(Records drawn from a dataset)
+++
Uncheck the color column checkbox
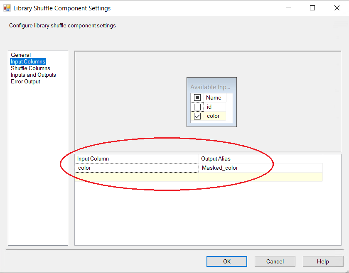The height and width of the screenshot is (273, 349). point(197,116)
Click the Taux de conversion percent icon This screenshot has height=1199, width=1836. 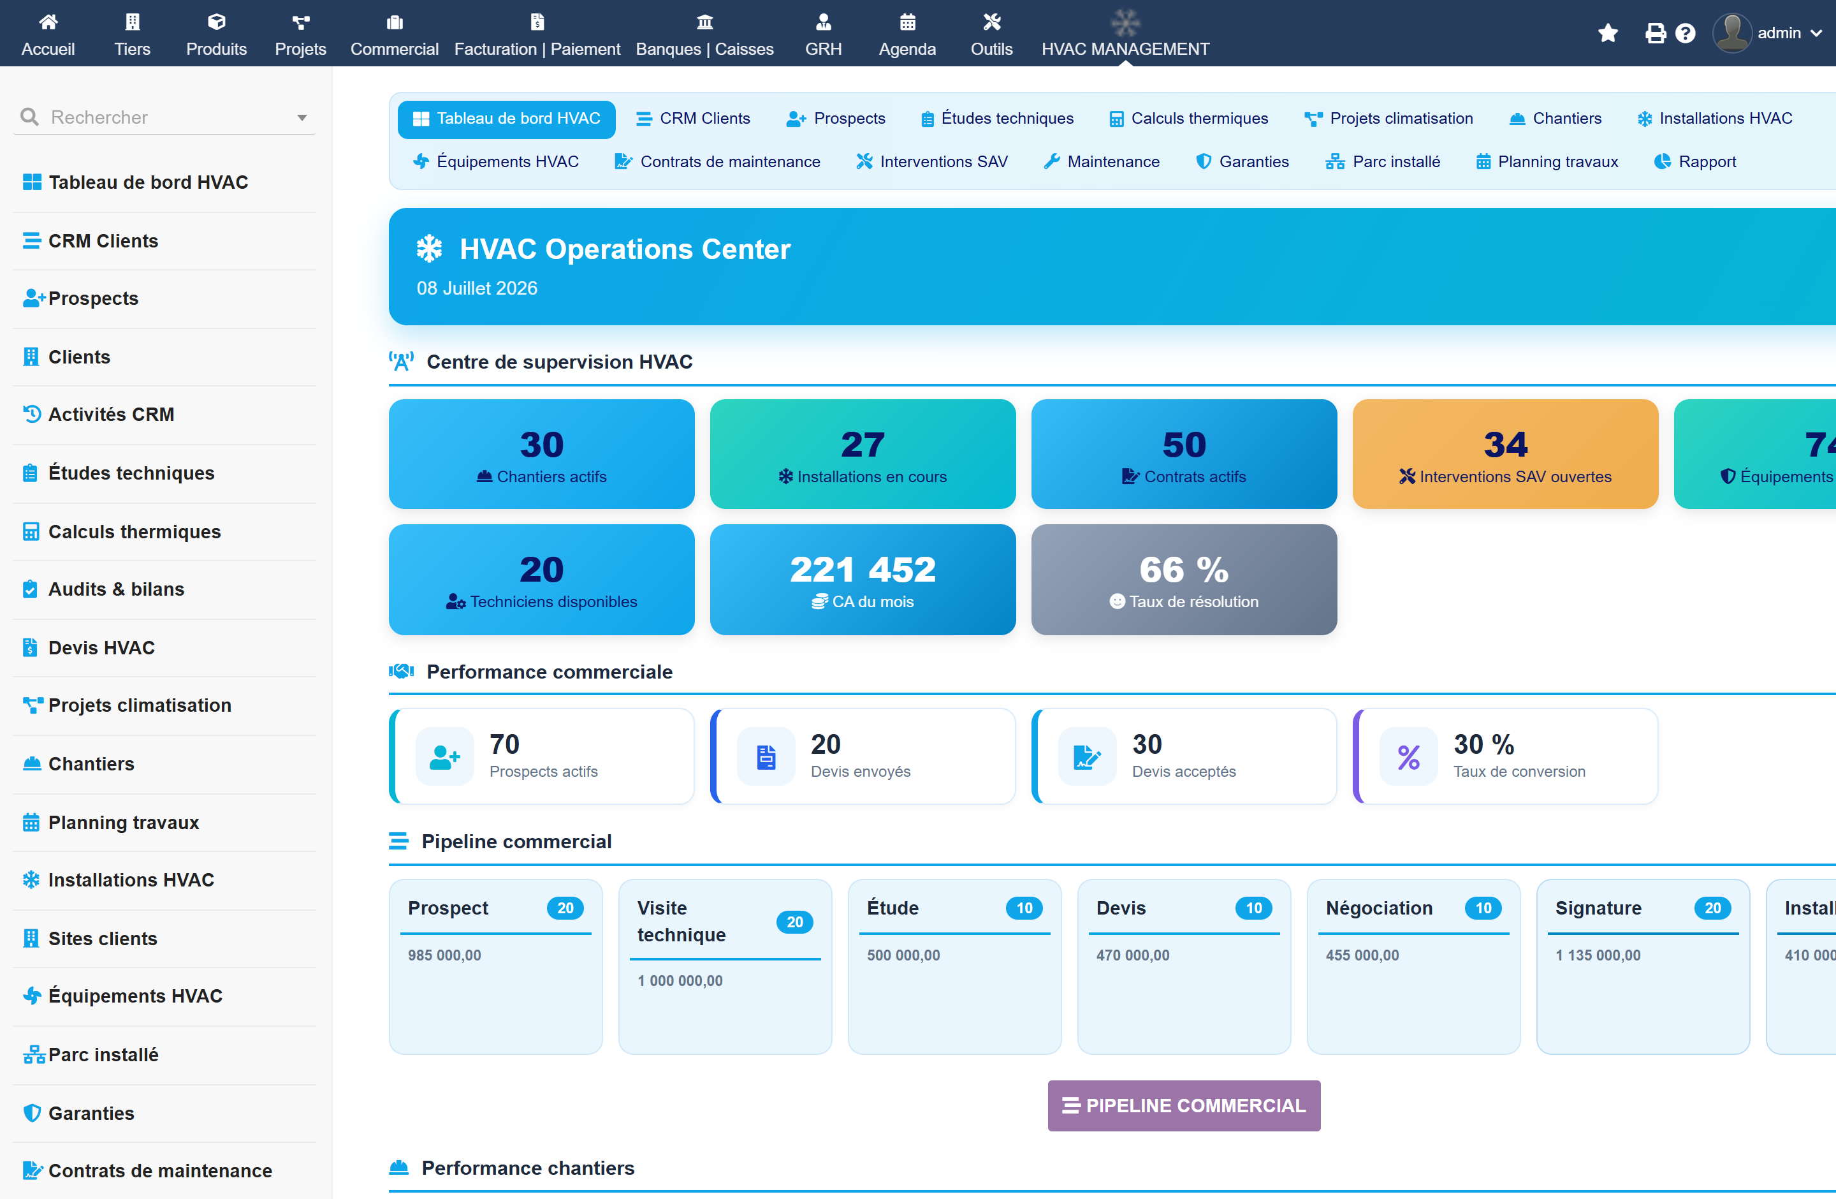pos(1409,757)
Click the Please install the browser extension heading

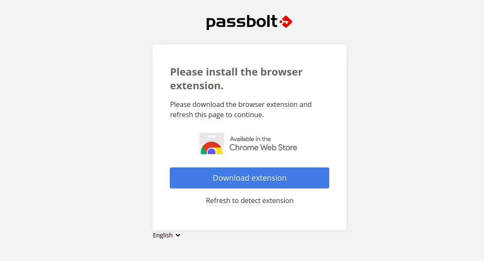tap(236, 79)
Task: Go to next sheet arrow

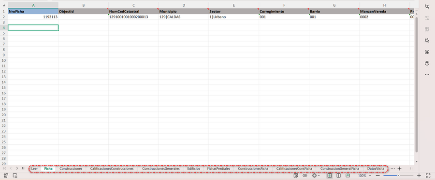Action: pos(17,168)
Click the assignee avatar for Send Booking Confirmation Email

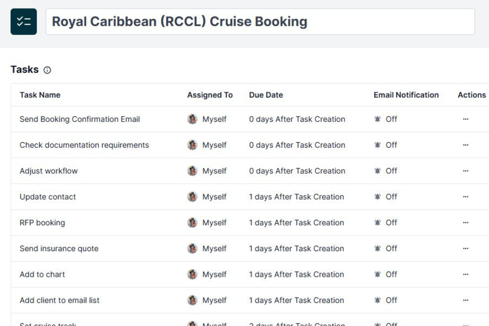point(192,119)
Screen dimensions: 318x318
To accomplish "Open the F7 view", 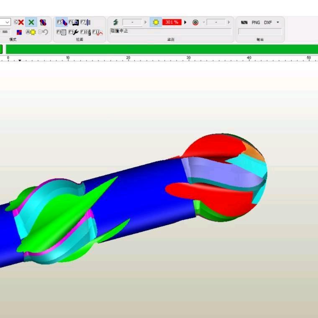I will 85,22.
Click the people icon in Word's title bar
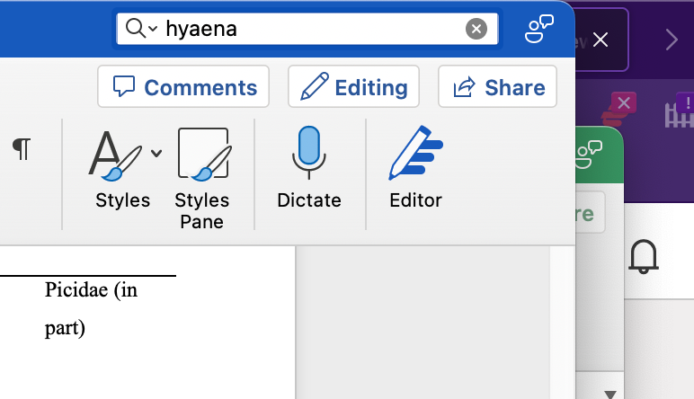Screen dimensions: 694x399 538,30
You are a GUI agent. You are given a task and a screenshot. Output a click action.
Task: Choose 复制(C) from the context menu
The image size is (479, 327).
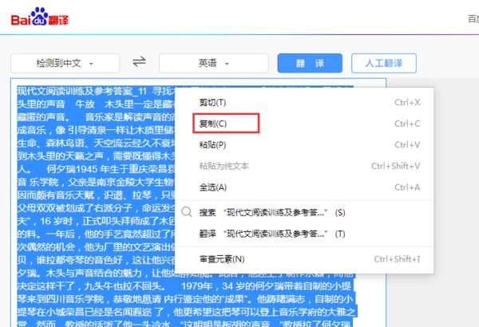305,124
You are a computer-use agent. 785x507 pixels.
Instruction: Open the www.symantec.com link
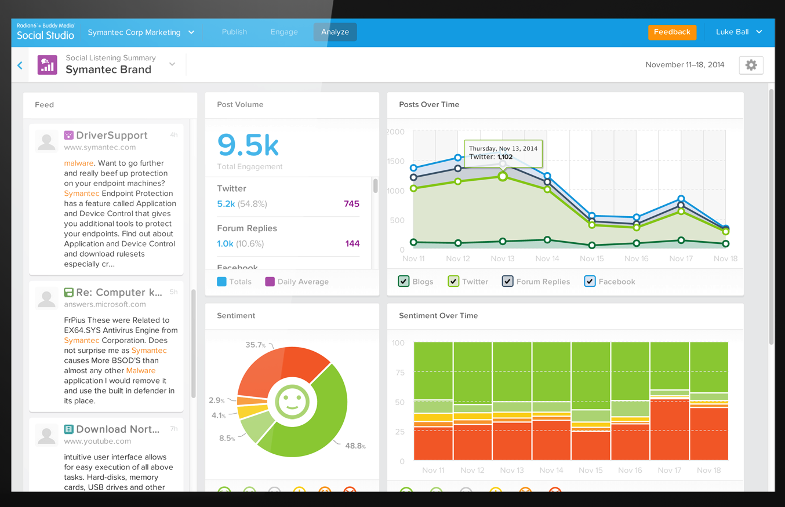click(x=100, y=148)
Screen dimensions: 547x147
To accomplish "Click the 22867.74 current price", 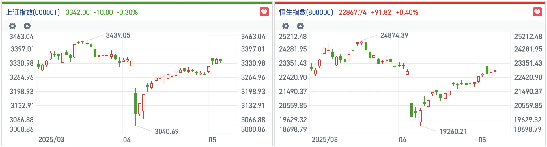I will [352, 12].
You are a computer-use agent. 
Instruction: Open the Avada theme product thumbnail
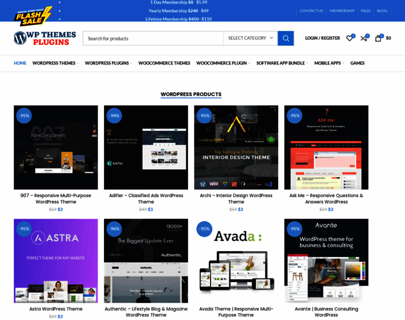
+++
### Your instructions
For this exercise, find all lines in the records containing the word "computer" and copy them.

### Result for this exercise
You are a computer-use agent. 785x507 pixels.
You are a computer-use agent. 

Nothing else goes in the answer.